All of the 14 cases with positive serological antibodies for CD were males due to the preponderance of male subjects among blood donors at our center (1418 vs. 182). It has been reported that CD occurs in up to 10% of individuals with selective IgA deficiency.19 On the other hand, selective IgA deficiency occurs in 1 to 2% of patients with CD.20 In this study, IgA deficiency was found in 1.8% of patients with CD.
There are few reports regarding the prevalence of CD in Iran. Akbari et al.12 reported a prevalence of 0.96% (1:104) in an apparently healthy population in two cities of northern (Sari) and southern (Kerman) Iran. Shahbazkhani et al.10 reported the prevalence of 0.6% (1/166) of CD in apparently healthy Iranian blood donors at the Tehran Blood Donation Center. In a study performed on 1440 subjects in the city of Shiraz (southern Iran), Saberi-Firouzi et al.13 have found a prevalence of 0.56% (1:180) of which they concluded that CD in that region was not as prevalent as other parts of Iran.
The 0.88% (1:114) estimated prevalence for CD found in our study is in agreement with a previous report of the northern and southern parts of Iran,12 however, it is higher than previously reported on blood donors from Tehran (capital of Iran)10 and Shiraz (southern Iran).13 This discrepancy in the prevalence of CD in Iran might be associated with ethnic differences between these regions.
Some investigators determined the frequency of CD in diseases such as diabetes mellitus, chronic non-bloody diarrhea and Behcet's Disease in Iran. Shahbazkhani et al. reported a high prevalence of CD (2.4%) in Iranian patients with type I diabetes mellitus21 and 19% (19/100) of patients with chronic non-bloody diarrhea.22 In another study Zamani et al.23 found that the frequency of CD was 1.3% (4/288) among patients with Behcet's Disease.
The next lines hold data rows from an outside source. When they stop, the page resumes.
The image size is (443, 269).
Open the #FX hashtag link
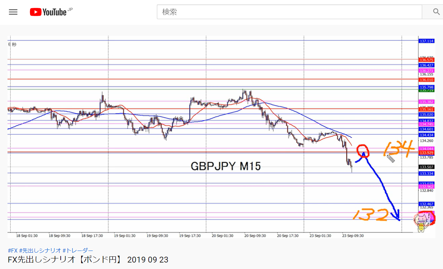click(13, 250)
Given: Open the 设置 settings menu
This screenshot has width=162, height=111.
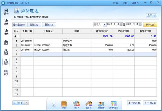Looking at the screenshot, I should 135,3.
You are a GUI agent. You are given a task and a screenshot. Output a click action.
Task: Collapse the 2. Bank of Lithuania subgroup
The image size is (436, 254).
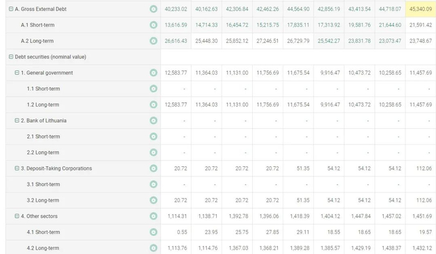[17, 120]
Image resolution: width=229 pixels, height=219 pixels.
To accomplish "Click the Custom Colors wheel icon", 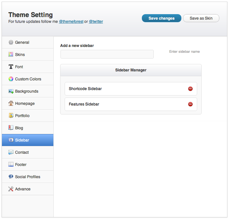I will (x=11, y=79).
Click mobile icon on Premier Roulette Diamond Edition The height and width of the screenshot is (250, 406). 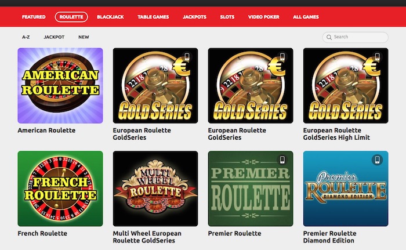click(x=377, y=160)
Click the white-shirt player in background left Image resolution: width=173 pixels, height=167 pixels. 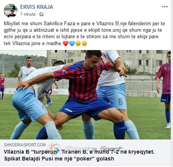[x=27, y=69]
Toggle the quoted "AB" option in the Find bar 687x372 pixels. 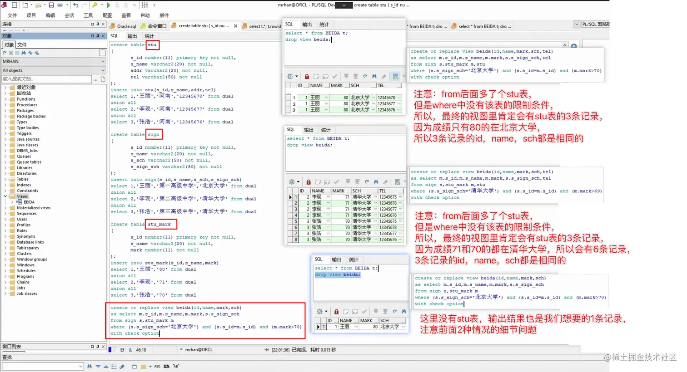[x=176, y=366]
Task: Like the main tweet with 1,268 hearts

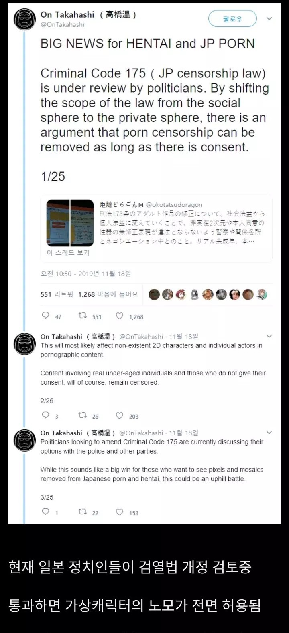Action: [120, 316]
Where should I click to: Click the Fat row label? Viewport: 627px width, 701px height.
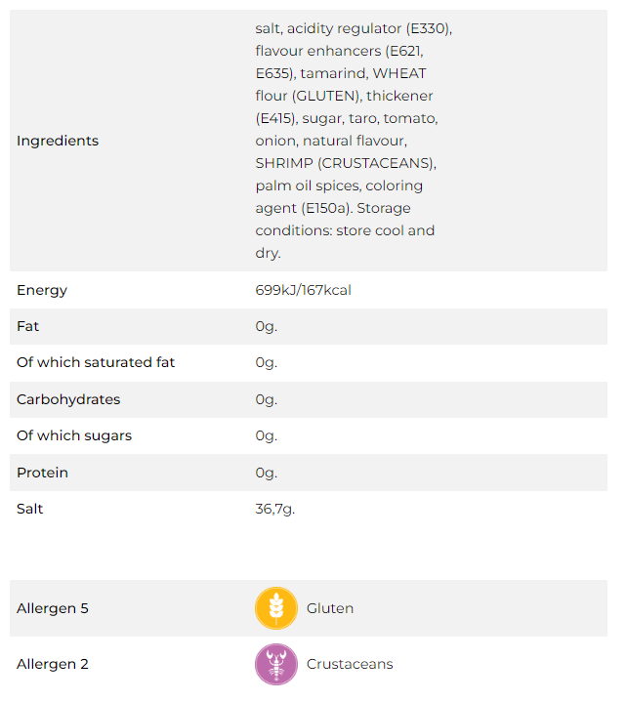27,326
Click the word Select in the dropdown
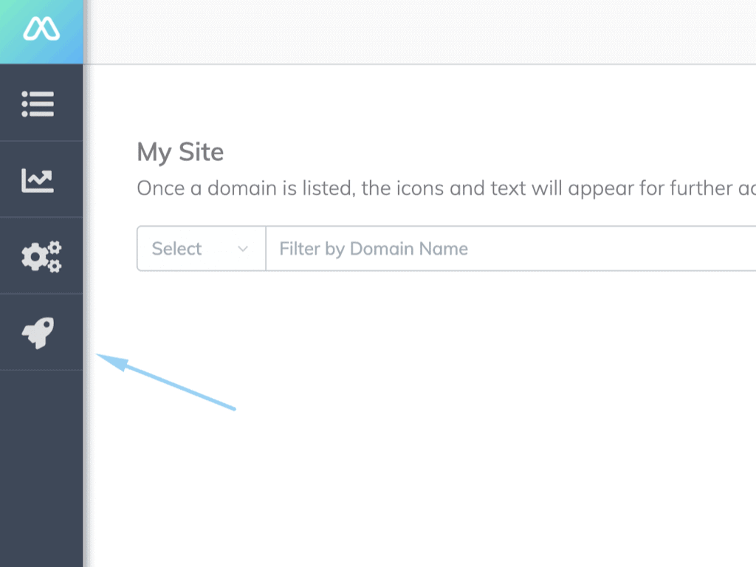The image size is (756, 567). [x=176, y=249]
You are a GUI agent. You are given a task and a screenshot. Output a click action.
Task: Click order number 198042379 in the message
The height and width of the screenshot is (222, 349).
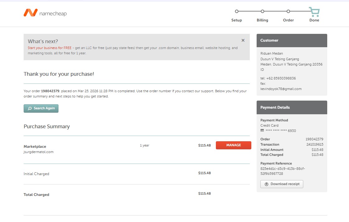coord(50,91)
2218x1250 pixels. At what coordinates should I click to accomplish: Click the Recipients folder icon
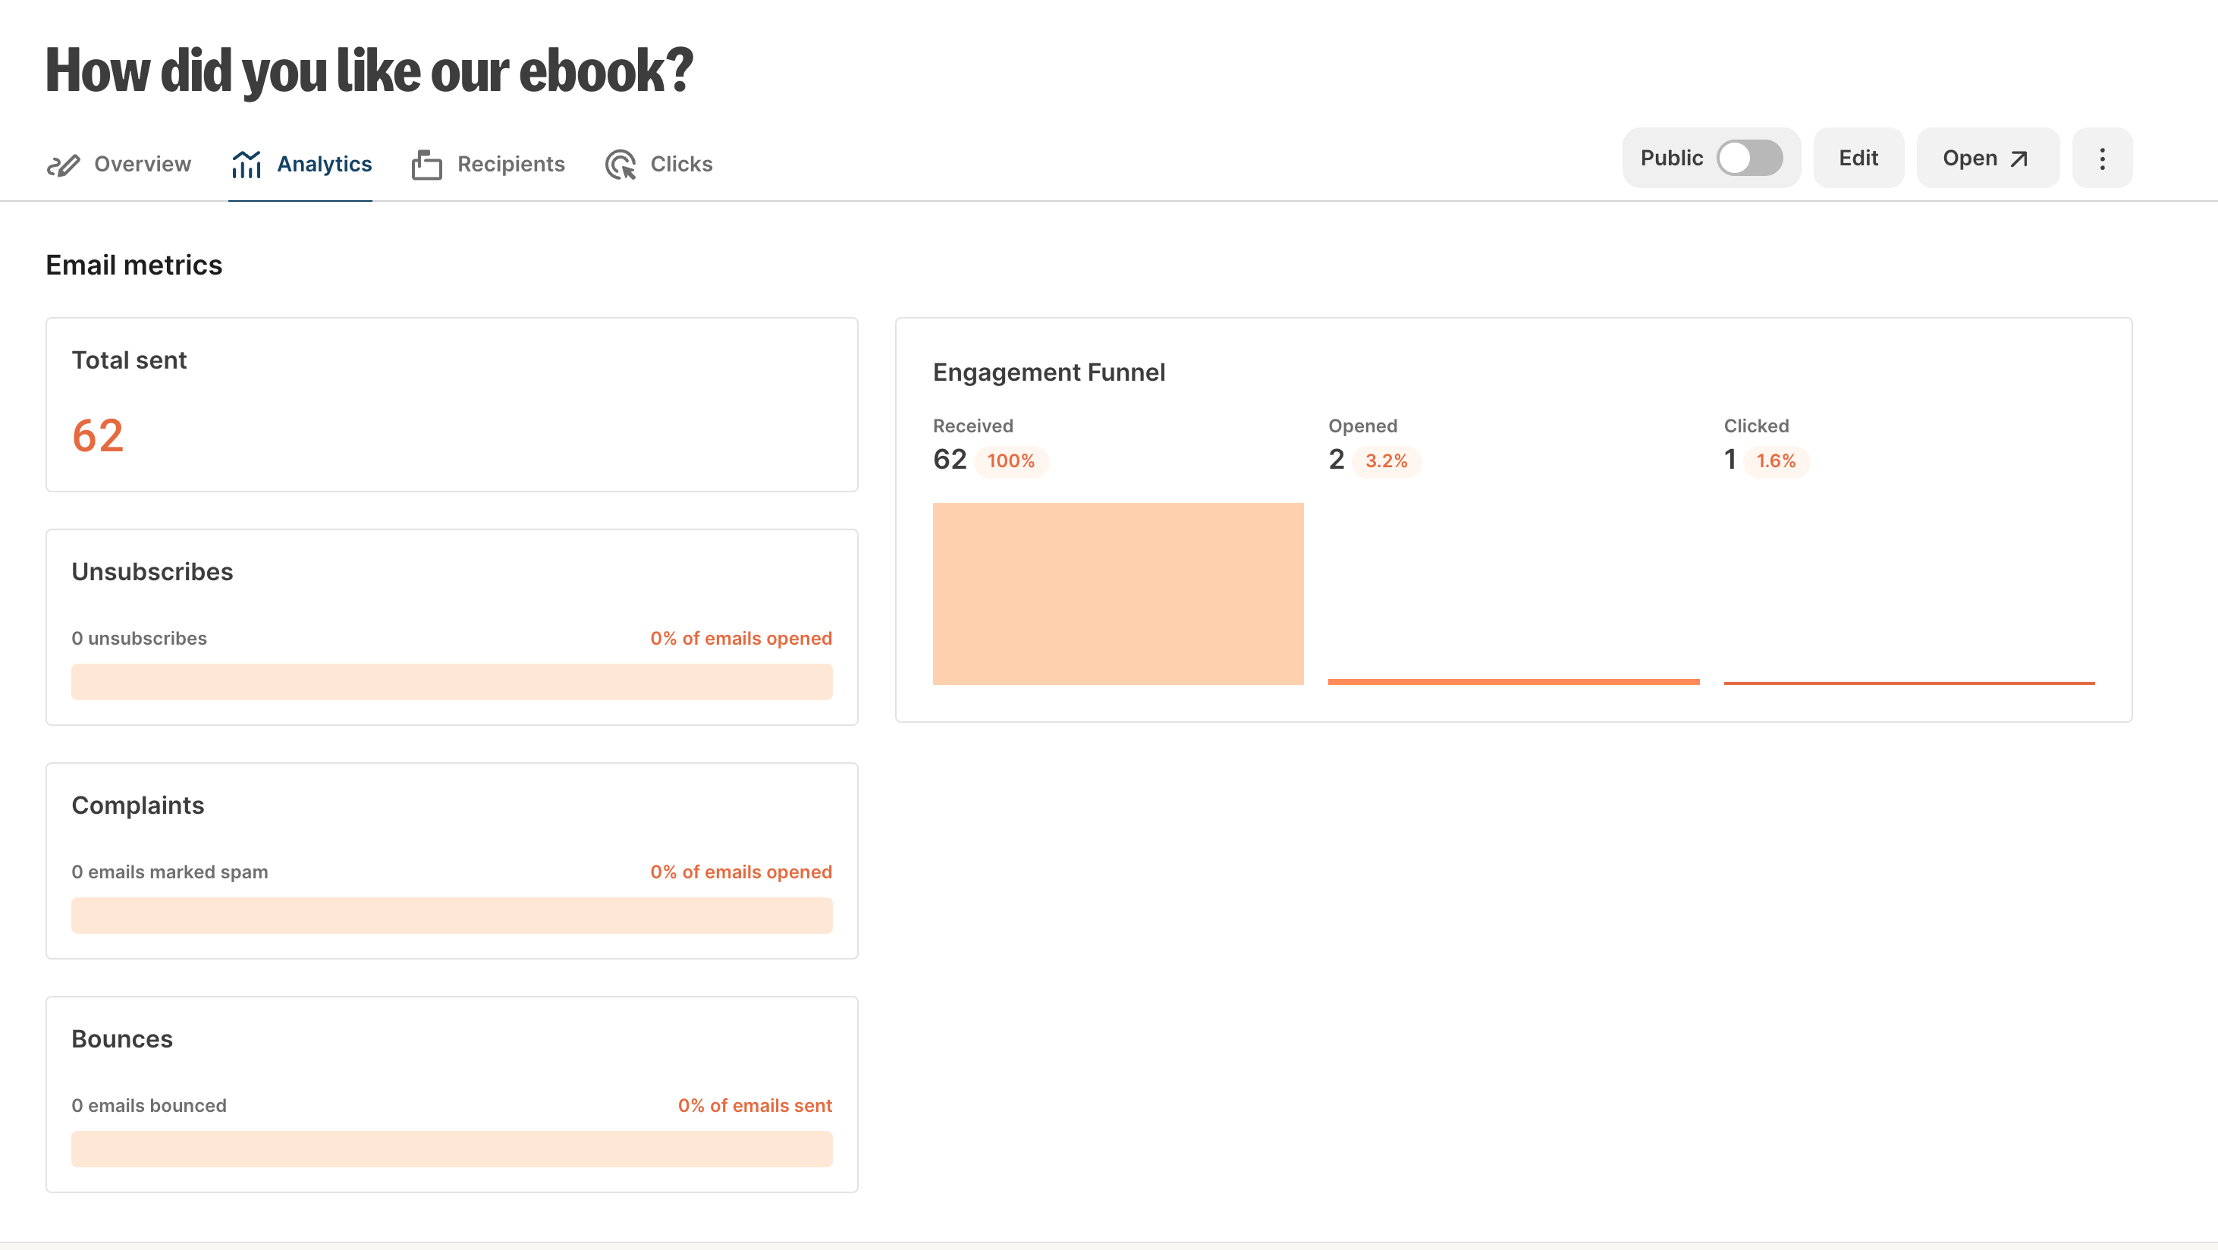pyautogui.click(x=426, y=164)
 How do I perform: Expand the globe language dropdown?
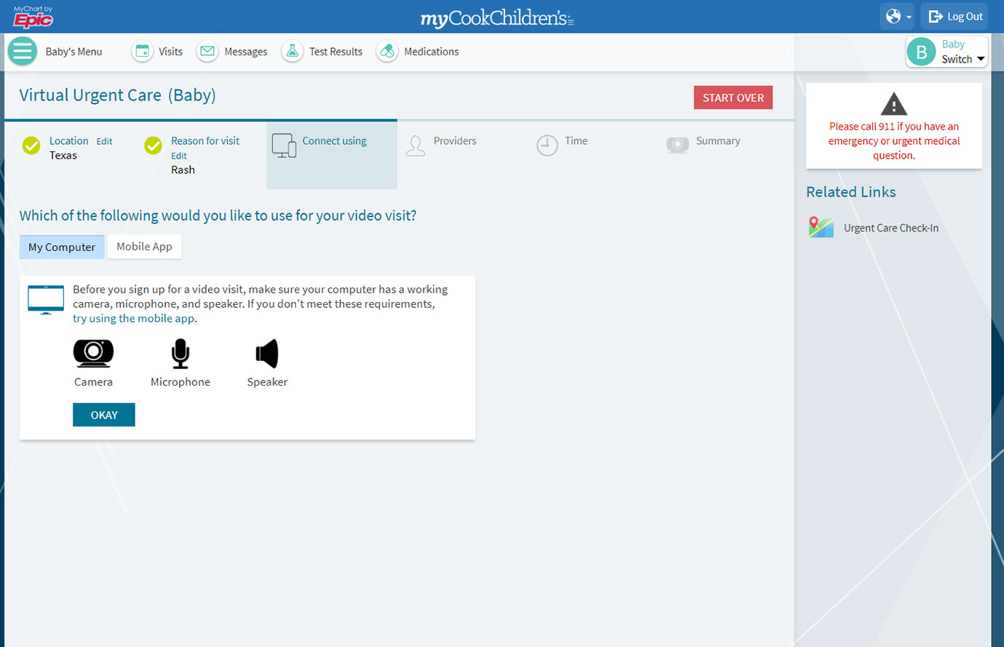(897, 17)
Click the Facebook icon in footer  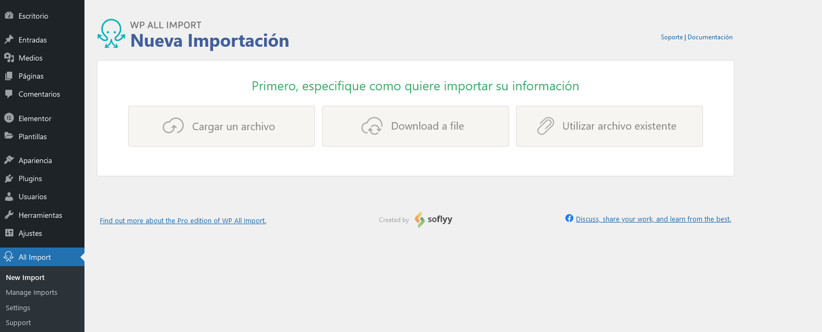569,218
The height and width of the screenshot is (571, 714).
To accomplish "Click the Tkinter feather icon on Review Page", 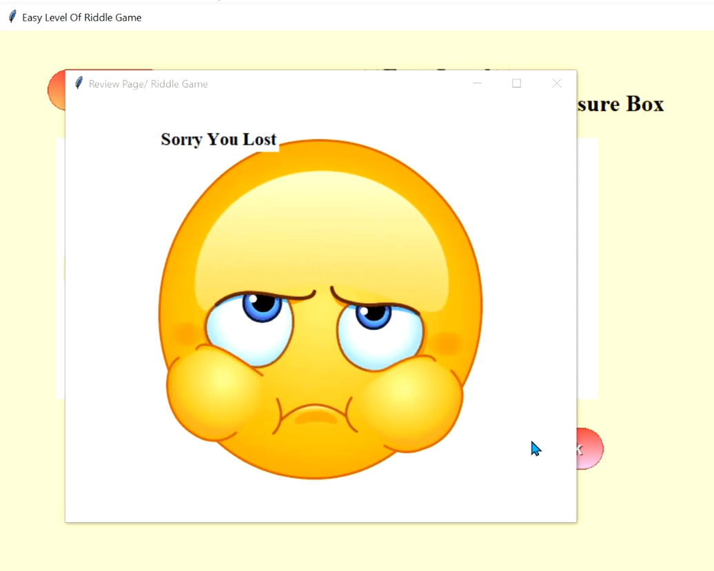I will 79,83.
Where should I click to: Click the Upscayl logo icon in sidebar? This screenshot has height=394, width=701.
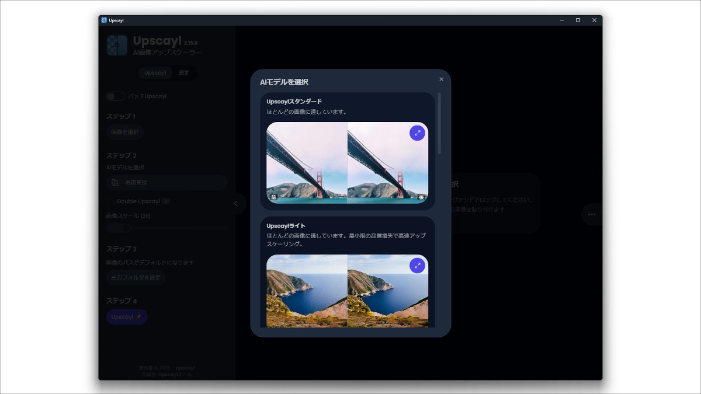117,45
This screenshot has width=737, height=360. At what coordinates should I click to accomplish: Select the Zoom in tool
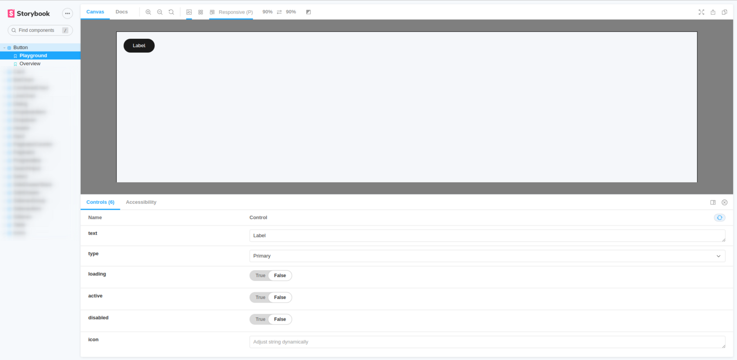[148, 12]
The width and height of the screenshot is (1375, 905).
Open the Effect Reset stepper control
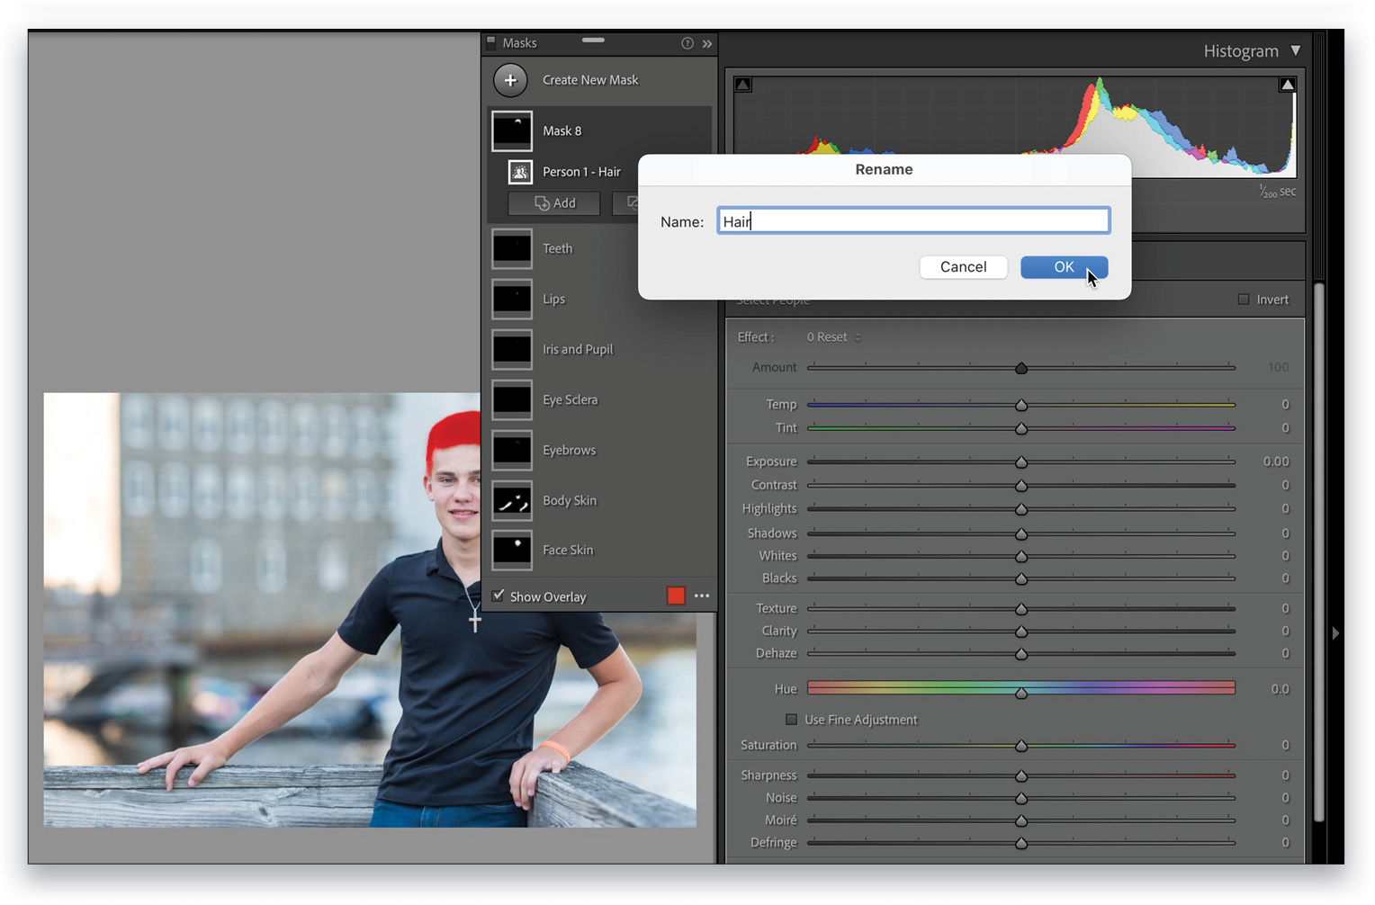pyautogui.click(x=857, y=336)
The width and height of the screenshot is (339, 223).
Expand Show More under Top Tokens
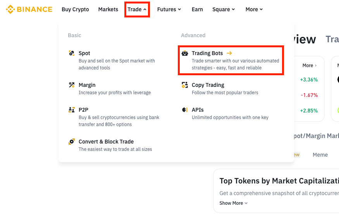coord(234,203)
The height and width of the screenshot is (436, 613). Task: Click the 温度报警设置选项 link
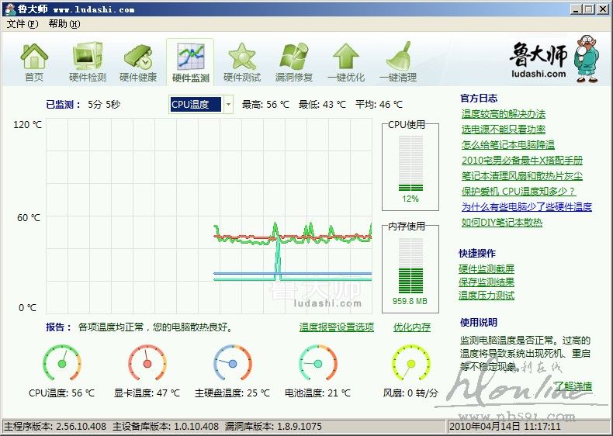click(336, 327)
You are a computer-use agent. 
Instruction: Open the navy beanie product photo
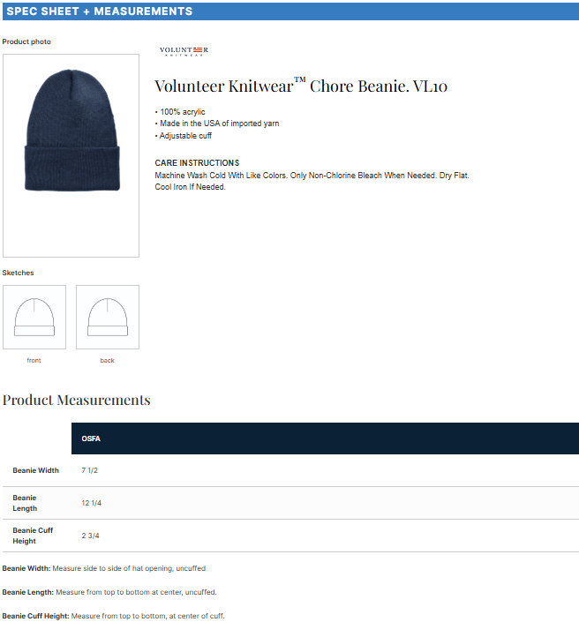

The prevalence of CD among blood donors shows geographical variation and is approximately 0.74% in Iceland,24 1.5% in Brazil,25 2.6% in Mexico,26 0.14% in Tunisia,9 1.3% in Turkey, and 0.45% in the Czech Republic.27
In the present study histopathological evaluation was performed using the Marsh criteria. The normal upper limit of intraepithelial lymphocytes (IEL) in the distal duodenum may vary in different areas due to ethnic and environmental factors. Nasseri-Moghaddam et al. have reported that IEL levels less than 35/100 epithelial cells in immunohistochemical and 34/100 epithelial cells in hematoxylin-eosin staining are normal.28
In conclusion, the present study detected a 0.88 (1:114) prevalence of CD in apparently healthy blood donors from southeast Iran. Unfortunately, there are only few studies on the prevalence of CD in Iran.10,12,13 This is mainly due to lack of a national registry system as well as the idea of rarity of CD in Iran. Furthermore, since Iran is a wide geographic country of different ethnicities, studying the epidemiological aspects of an uncommon disease requires great financial support, which most research centers lack.
Acknowledgement
This study was supported by a research grant from Zahedan University of Medical Sciences. The authors would like to thank all subjects who willingly participated in the study.